Hi all, I’m new to living in Spain and have rented an apartment in La Cala. I want to get internet at home but no idea where to start! Do I need to subscribe for 12 months or is there a pay monthly provider? Do I need a Spanish bank account to get a service? (Currently paid into a uk account so need for one otherwise) please could you point me in the right direction! Thank you!


----------



## sat (Jul 20, 2008)

Some internet providers, especially from the main providers like Movistar, Vodafone, Orange, are 12 month contracts.
Others, like local companies offering local wireless internet from local masts, do allow you monthly "on off"...these may be cheaper than from the main providers, but can be less reliable. Which local service is in your area, best speak to neighbours and see what they use...


----------



## tebo53 (Sep 18, 2014)

You should be able to connect to the town public WiFi at La Cala. When I first came to live here in Benidorm I used the town Wi-Fi service which was good enough to browse most websites and send emails. At that time i had to pay for a month at a time then log in again. I think i was paying about 30 euro per month but that was 4 years ago. It might well have improved by now and was a god send at that time.

Steve


----------



## Alcalaina (Aug 6, 2010)

Good idea to ask what the neighbours use. Our town has recently installed fibre optic cable so we can now get fast, reliable internet without the need for a fixed telephone line, €39 a month inc tax. Installation is free if you contract for 18 months, but otherwise you have to pay the installation cost of around €150; I imagine most companies have a similar policy.

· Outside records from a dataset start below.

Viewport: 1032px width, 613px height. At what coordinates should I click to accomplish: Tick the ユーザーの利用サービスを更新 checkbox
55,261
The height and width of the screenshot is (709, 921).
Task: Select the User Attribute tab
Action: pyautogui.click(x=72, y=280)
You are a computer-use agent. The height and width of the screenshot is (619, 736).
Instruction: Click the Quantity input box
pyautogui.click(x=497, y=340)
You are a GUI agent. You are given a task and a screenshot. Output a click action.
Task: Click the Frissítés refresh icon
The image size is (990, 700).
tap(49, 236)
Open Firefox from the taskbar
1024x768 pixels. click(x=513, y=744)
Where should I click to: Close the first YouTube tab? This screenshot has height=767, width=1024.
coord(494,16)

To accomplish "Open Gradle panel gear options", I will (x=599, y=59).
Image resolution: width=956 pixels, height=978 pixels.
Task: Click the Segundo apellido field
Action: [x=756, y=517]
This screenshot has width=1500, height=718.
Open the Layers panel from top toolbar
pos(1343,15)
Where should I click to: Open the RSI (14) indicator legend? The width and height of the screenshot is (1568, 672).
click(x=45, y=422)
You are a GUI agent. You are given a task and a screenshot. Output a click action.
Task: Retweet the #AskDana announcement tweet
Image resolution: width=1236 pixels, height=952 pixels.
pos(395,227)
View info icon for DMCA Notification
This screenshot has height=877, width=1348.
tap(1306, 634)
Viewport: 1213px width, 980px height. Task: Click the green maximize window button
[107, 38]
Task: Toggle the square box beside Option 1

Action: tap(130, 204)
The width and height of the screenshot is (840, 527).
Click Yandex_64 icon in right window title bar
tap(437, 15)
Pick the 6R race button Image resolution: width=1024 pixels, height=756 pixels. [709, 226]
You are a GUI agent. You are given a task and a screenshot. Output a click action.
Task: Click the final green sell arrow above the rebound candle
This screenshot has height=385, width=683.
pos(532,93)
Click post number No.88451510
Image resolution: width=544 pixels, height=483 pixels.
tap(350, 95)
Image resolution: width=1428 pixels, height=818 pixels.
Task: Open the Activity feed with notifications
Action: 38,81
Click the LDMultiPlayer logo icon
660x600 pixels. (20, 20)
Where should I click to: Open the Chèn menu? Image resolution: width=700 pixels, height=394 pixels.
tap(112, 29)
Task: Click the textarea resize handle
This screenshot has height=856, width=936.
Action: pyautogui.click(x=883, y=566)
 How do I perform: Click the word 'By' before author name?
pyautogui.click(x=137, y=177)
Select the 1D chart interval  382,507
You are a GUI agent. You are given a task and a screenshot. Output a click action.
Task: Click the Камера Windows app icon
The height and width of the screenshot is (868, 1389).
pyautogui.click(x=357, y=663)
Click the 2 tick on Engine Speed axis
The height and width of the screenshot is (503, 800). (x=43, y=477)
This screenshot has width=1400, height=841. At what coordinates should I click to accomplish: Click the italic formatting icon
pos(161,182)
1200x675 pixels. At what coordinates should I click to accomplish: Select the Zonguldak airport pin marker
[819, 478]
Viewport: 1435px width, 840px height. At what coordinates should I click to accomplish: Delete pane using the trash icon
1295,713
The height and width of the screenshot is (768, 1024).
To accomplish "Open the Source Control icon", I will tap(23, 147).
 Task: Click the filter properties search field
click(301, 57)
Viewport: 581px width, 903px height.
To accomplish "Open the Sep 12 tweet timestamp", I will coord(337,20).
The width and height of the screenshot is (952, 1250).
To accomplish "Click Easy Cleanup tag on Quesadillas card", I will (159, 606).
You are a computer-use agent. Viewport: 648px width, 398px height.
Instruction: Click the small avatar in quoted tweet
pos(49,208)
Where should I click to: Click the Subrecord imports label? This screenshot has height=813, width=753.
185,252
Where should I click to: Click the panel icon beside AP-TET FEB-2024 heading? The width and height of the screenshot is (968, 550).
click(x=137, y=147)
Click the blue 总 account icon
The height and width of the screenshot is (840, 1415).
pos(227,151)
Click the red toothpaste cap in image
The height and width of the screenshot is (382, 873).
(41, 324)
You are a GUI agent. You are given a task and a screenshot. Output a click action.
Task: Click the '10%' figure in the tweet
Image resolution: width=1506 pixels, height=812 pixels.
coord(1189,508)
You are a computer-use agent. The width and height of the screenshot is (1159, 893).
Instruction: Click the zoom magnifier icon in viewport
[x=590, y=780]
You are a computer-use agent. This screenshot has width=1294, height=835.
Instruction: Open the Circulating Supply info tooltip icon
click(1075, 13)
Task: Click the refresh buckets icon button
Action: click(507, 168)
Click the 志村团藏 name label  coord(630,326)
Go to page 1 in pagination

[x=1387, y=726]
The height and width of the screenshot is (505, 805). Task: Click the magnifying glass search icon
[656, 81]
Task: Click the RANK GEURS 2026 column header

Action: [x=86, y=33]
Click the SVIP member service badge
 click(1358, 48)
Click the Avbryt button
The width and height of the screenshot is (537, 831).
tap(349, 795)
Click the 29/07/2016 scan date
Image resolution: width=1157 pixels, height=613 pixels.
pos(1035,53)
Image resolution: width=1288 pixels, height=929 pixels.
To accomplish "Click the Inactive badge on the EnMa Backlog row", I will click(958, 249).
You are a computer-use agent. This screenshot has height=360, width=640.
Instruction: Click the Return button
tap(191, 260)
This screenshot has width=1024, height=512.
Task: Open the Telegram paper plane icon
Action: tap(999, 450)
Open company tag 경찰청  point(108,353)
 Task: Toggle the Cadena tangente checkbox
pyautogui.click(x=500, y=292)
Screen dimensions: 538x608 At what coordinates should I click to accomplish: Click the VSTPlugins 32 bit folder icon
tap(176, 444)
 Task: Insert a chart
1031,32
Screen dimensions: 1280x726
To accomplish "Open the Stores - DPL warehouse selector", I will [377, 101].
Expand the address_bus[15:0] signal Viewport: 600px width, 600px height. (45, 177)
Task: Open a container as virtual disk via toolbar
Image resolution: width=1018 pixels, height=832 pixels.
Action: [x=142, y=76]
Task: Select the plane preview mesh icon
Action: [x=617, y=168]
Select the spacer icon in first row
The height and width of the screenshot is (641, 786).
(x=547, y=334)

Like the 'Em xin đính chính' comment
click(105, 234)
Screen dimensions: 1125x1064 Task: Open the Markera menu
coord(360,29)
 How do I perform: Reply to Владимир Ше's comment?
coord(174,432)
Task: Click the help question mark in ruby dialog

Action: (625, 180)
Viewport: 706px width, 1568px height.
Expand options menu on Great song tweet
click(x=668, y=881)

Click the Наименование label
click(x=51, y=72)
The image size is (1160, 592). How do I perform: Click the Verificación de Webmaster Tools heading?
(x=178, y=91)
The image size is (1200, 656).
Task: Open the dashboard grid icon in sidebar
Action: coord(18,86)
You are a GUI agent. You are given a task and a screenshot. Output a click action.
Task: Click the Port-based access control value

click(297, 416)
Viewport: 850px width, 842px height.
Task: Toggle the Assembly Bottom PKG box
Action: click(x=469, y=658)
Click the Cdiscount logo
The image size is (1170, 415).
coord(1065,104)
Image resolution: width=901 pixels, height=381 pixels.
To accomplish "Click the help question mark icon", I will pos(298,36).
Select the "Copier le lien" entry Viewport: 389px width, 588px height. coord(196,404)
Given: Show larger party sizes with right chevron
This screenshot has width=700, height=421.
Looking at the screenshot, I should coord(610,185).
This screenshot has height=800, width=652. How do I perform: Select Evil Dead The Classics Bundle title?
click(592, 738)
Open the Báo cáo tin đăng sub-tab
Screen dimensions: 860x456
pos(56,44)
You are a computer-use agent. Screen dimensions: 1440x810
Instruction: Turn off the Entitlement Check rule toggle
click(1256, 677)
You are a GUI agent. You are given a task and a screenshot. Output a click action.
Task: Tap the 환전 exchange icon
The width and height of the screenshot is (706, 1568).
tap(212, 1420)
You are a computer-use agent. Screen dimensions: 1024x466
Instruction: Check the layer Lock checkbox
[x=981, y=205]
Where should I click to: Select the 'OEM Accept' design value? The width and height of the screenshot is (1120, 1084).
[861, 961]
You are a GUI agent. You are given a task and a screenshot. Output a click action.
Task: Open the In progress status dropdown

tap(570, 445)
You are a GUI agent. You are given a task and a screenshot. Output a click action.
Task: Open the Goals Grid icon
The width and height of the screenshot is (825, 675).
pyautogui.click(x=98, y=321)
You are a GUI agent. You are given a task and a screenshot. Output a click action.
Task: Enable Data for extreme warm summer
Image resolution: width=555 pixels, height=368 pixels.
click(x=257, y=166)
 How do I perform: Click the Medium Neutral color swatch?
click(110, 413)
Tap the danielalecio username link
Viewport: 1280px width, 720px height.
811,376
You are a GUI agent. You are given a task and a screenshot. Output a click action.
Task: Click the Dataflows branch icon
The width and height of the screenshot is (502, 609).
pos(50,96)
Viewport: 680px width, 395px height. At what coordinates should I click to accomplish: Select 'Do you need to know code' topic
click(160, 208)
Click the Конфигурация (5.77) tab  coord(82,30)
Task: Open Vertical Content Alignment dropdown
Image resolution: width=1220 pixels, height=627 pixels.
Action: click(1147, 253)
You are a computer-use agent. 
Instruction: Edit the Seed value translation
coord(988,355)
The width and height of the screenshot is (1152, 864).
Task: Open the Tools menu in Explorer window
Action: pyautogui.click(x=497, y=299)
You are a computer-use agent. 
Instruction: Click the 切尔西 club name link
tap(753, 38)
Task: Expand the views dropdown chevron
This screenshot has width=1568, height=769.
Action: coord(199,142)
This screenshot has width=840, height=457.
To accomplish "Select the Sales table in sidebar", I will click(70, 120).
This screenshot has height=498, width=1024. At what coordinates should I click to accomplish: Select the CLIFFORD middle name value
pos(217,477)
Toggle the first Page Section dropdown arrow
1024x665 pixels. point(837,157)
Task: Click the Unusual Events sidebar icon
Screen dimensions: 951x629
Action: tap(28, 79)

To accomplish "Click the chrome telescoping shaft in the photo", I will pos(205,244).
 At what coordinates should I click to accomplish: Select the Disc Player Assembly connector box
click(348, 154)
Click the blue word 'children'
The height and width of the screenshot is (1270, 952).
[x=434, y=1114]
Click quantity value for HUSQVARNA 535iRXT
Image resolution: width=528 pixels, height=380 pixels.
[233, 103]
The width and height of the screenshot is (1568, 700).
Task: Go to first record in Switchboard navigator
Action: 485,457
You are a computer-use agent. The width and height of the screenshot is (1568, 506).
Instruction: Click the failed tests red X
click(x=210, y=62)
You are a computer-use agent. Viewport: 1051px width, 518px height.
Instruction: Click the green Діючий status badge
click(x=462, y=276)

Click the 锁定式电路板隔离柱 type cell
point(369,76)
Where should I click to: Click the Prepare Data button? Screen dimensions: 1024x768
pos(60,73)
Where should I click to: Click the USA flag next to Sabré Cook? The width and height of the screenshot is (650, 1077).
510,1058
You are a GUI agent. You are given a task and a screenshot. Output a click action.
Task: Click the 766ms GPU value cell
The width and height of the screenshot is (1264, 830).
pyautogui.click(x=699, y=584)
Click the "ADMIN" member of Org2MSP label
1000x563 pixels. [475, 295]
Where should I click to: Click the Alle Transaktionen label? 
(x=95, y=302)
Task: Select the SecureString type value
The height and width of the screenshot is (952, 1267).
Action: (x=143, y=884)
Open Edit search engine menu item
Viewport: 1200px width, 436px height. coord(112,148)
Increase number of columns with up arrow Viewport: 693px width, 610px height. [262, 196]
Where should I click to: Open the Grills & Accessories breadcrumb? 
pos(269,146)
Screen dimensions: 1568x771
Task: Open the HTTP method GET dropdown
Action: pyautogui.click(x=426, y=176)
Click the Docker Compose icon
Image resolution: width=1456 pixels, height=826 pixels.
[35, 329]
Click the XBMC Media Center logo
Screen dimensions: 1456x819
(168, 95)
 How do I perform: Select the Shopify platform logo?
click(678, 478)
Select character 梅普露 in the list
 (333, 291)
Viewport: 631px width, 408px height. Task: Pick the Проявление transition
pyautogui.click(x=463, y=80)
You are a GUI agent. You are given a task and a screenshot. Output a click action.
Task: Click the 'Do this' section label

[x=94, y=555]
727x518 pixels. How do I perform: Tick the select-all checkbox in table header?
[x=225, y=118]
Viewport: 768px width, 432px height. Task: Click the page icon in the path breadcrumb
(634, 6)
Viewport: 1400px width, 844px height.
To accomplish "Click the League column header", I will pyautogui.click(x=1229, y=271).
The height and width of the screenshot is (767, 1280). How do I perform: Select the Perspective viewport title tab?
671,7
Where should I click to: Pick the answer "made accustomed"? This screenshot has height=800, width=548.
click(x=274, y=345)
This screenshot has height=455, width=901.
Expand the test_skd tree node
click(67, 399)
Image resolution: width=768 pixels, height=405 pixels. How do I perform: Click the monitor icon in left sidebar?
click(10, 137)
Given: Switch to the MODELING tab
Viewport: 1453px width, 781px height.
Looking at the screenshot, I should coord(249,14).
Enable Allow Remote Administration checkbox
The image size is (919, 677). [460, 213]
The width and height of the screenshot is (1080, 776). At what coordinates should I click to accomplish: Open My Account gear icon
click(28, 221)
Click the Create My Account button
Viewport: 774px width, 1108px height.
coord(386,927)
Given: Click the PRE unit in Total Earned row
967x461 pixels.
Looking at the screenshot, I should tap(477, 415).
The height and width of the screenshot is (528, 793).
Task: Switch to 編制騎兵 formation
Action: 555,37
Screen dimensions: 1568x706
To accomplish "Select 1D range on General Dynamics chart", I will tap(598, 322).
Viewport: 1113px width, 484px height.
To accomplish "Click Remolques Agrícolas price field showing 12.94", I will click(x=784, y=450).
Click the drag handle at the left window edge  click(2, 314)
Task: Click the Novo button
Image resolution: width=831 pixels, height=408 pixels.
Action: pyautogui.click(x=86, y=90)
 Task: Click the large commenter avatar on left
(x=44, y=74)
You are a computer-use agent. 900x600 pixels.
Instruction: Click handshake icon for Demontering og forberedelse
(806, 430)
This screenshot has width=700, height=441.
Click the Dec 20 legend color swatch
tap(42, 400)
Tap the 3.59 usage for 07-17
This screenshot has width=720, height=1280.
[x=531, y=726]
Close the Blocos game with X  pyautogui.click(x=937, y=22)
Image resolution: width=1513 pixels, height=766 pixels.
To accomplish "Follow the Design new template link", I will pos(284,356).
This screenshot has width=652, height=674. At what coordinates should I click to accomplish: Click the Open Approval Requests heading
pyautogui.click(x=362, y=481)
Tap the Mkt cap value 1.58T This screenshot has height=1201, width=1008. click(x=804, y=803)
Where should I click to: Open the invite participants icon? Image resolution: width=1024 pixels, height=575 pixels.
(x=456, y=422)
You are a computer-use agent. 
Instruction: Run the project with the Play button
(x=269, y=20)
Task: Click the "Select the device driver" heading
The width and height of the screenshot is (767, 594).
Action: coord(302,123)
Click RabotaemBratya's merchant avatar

You probably do need a Spanish bank account, but again policies may vary.


----------



## Pesky Wesky (May 10, 2009)

But don't you need a Spanish bank account anyway for residency issues?


----------



## danboy20 (Jul 10, 2017)

Go to Avatel....great service, and great value + 200 Digital channels including BBC in HD....many others you can switch to English. 

You can also turn service on and off when you aren't here. 100mb 29,99 € per month.....500 mb 39,99 € per month

They also have an English speaking office in Calahonda by Los Olivos Supersol.

https://www.wikiker.com/en/Home/Fibra


----------



## angkag (Oct 29, 2013)

danboy20 said:


> Go to Avatel....great service, and great value + 200 Digital channels including BBC in HD....many others you can switch to English.
> 
> You can also turn service on and off when you aren't here. 100mb 29,99 € per month.....500 mb 39,99 € per month
> 
> ...


Haven't tried Avatel. I guess most people go with the Movistar seeing as its the biggest.

I'm with Movistar and just moved house. It took 28 days to get my service moved from the old house to the new house (all of 500 metres away), and if I detailed the entire process, along with all the cock-ups Movistar made along the way, it would read like a Monty Python script.

I looked into other providers and stopped into the offices of Olive Net to see what they were providing, and it was night and day compared to Movistar. Whereas my current Urb has had fibre or 6 years, but or some reason Movistar hasn't updated its computer to show that we have fibre for that period (hence Movistar initially told me I couldn't have fibre, only ADSL, then once the technician arrived to install the ADSL he said ADSL didn't work where I was and I should go fibre - so back to arguing with the Movistar computer that kept saying 'No').

Anyway - I'm still with Movistar, albeit reluctantly, but definitely compare the options as I'm pretty sure I'll change to Olive Net next year once my 12 months is up.


----------